Главная ошибка здесь в том, что гений принимается только за какое-то чудо природы, и забывается, что дело идет о гениальном человеке. Он по природе своей выше обыкновенных людей, – это бесспорно, – но ведь и обыкновенные люди также по природе выше многих других существ, например животных, и если эта сравнительная высота обязывает всякого обыкновенного человека соблюдать свое человеческое достоинство и тем оправдывать свое природное преимущество перед животными, то высший дар гения тем более обязывает к охранению этого высшего, если хотите – сверхчеловеческого, достоинства.
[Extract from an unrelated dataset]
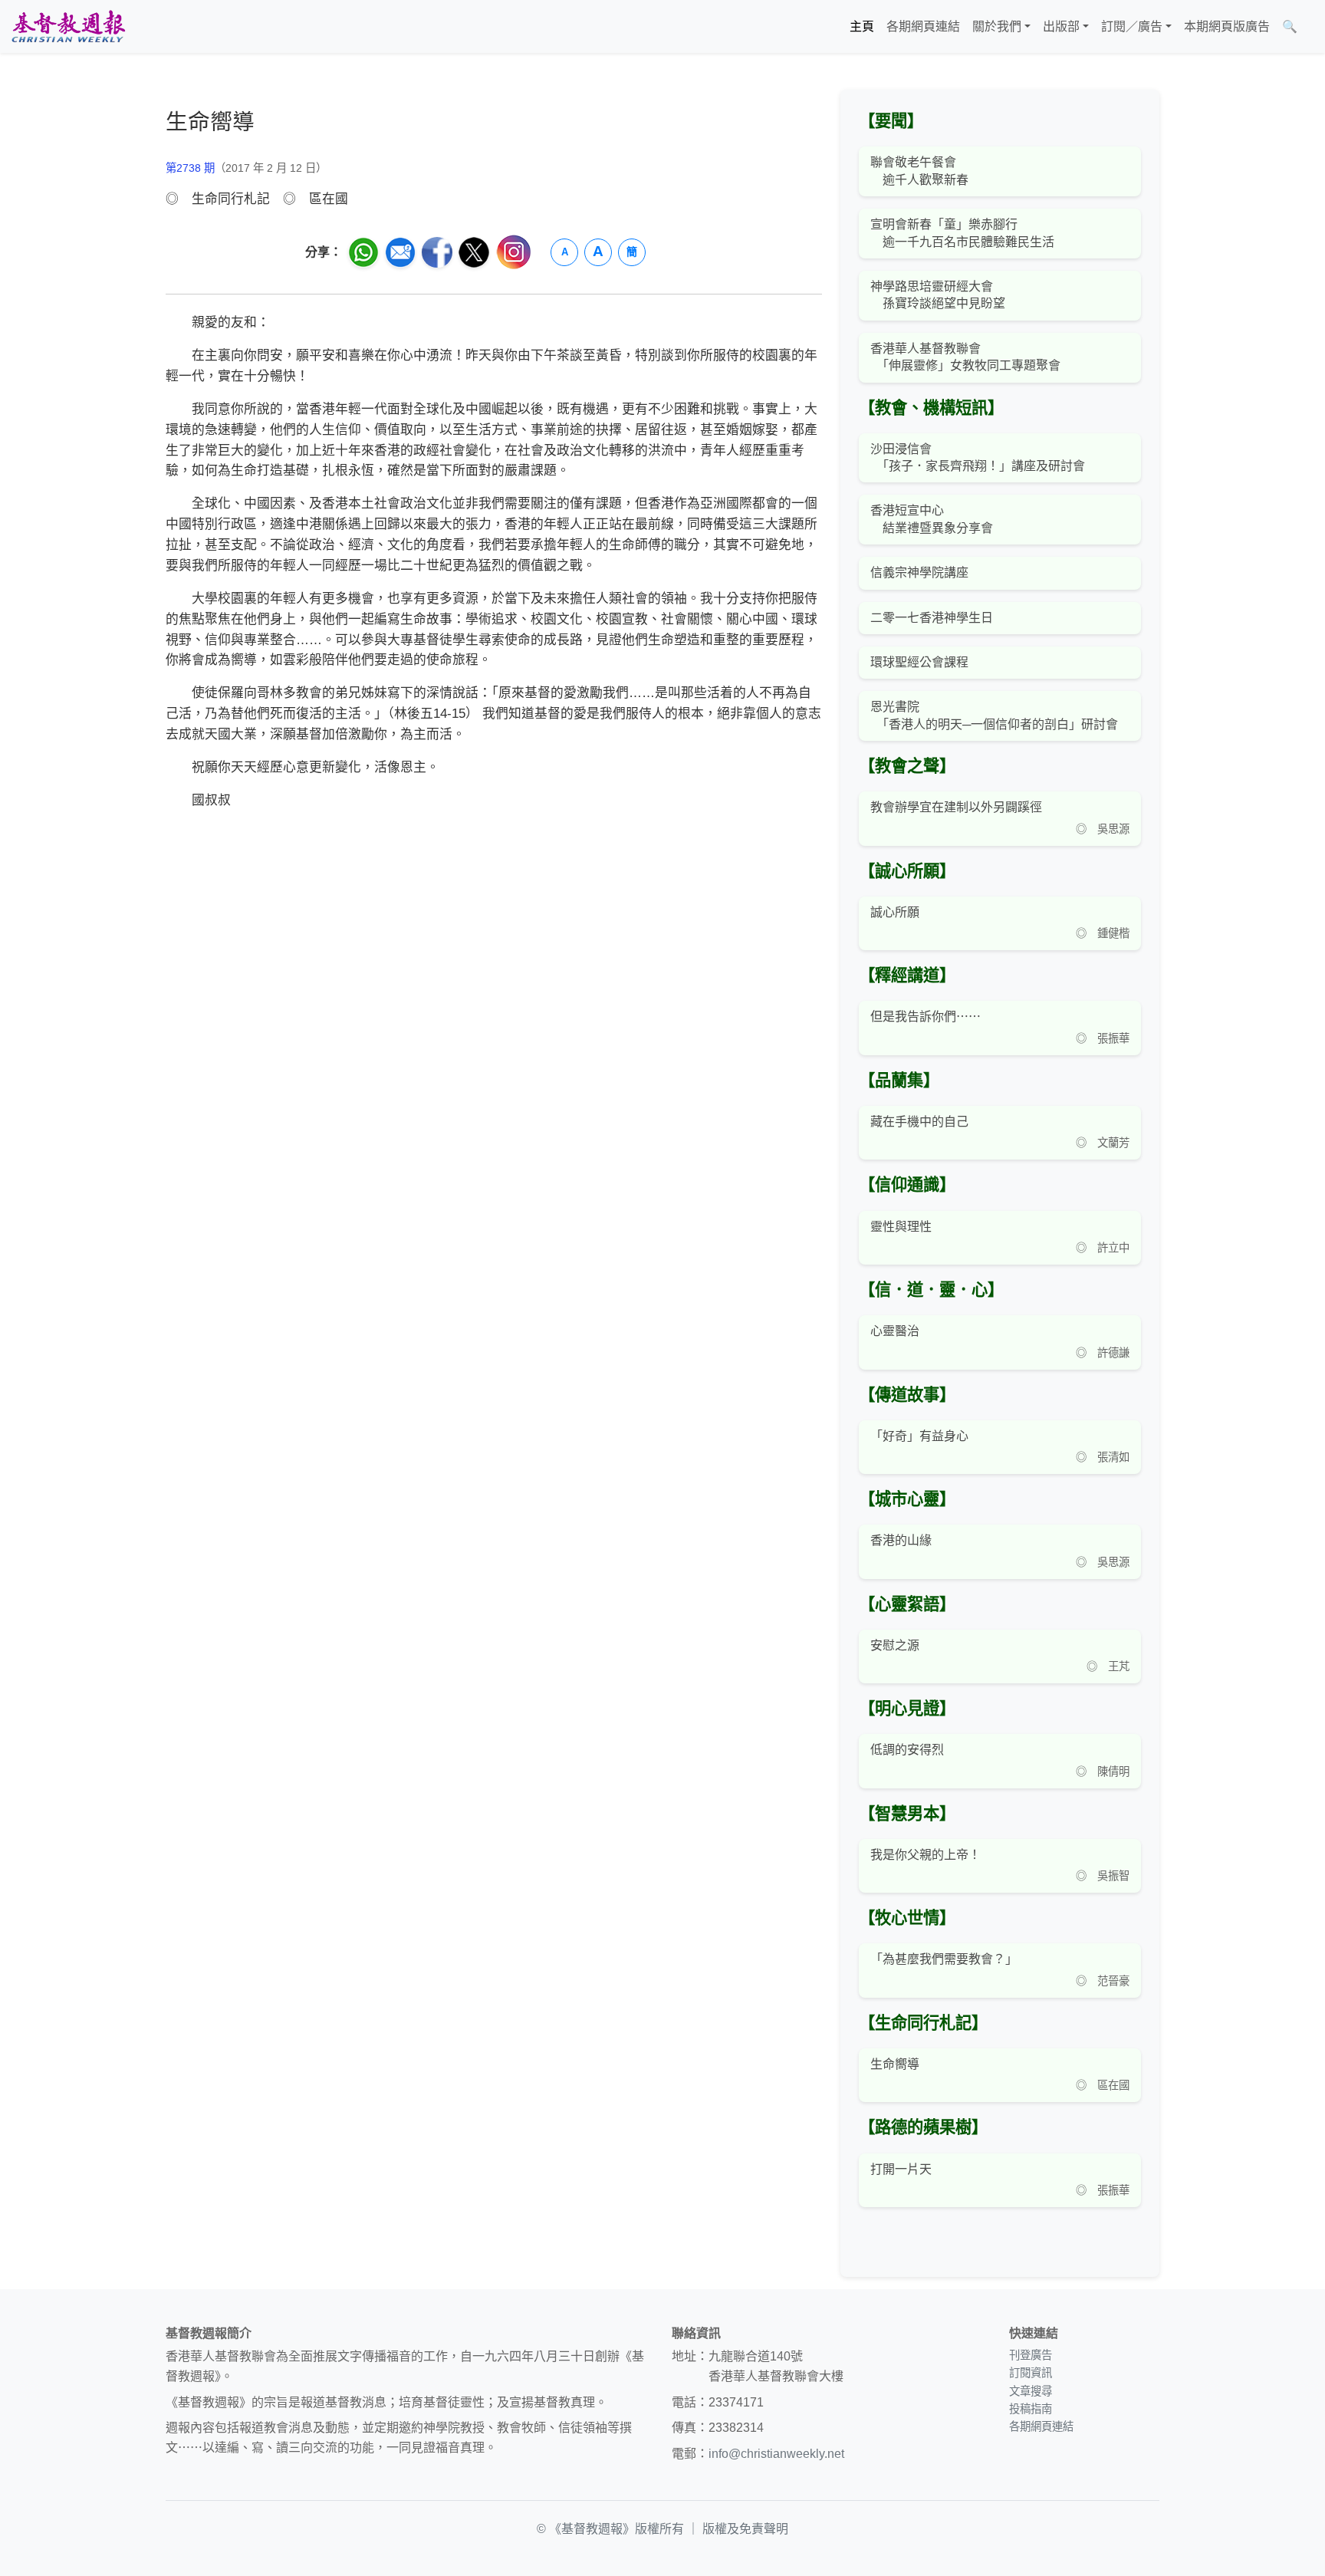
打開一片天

Но не настаивая слишком на этой градации, которая осложняется обстоятельствами другого рода, во всяком случае должно сказать, что гениальный человек обязан по крайней мере к сохранению известной, хотя бы наименьшей, минимальной, степени нравственного человеческого достоинства, подобно тому, как от самого обыкновенного человека мы требуем по крайней мере тех добродетелей, к которым способны и животные, как, например, родительская любовь, благодарность, верность.

Утверждать, что гениальность совсем ни к чему не обязывает, что гению все позволено, что он может без вреда для своего высшего призвания всю жизнь оставаться в болоте низменных страстей, это – грубое идолопоклонство, фетишизм, который ничего не объясняет, и сам объясняется лишь духовною немощью своих проповедников. Нет! если гений есть благородство по преимуществу или высшая степень благородства, то он по преимуществу и в высшей степени обязывает. Noblesse oblige. С точки зрения этой нравственной аксиомы взглянем на жизнь и судьбу Пушкина.